A Short Carboxyl-terminal Tail is Required for ssDNA-binding, Higher Order Structural Organization and Stability of the Mitochondrial Single Strand Annealing Protein Mgm101.

Department of Biochemistry and Molecular Biology, State University of New York Upstate Medical University, Syracuse, NY 13210, USA.
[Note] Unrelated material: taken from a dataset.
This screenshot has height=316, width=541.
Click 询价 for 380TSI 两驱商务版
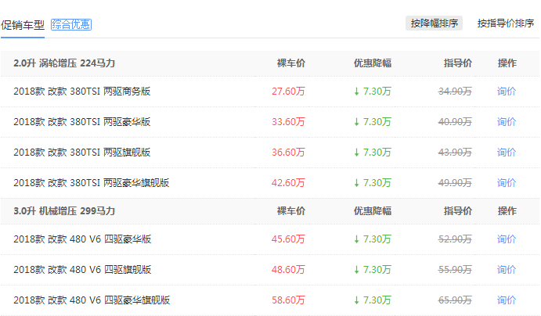pos(507,92)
Molecular biology of the cell (Impact Factor: 4.47). 03/2013; 24(10). DOI: 10.1091/mbc.E13-01-0006
Source: PubMed


Mgm101 is a Rad52-type Single Strand Annealing Protein (SSAP) required for mitochondrial DNA (mtDNA) repair and maintenance. Structurally, Mgm101 forms large oligomeric rings. Here, we determined the function(s) of a 32-amino acid carboxyl-terminal tail (Mgm101(238-269)) conserved in the Mgm101-family of proteins. Mutagenic analysis showed that Lys253, Trp257, Arg259 and Tyr268 are essential for mtDNA maintenance. Mutations in Lys251, Arg252, Lys260 and Tyr266 affect mtDNA stability at 37°C and under oxidative stress. The Y268A mutation severely affects ssDNA-binding without altering the ring structure. Mutations in the Lys251-Arg252-Lys253 positive triad also affect ssDNA-binding. Moreover, we found that the C-tail alone is sufficient to mediate ssDNA-binding. Finally, we found that the W257A and R259A mutations dramatically affect the conformation and oligomeric state of Mgm101. These structural alterations correlated with protein degradation in vivo. The data thus indicate that the C-tail of Mgm101, likely displayed on the ring surface, is required for ssDNA-binding, higher order structural organization and protein stability. We speculate that an initial electrostatic and base stacking interaction with ssDNA could remodel ring organization. This may facilitate the formation of nucleoprotein filaments competent for mtDNA repair. These findings could have broad implications for understanding how SSAPs promote DNA repair and genome maintenance.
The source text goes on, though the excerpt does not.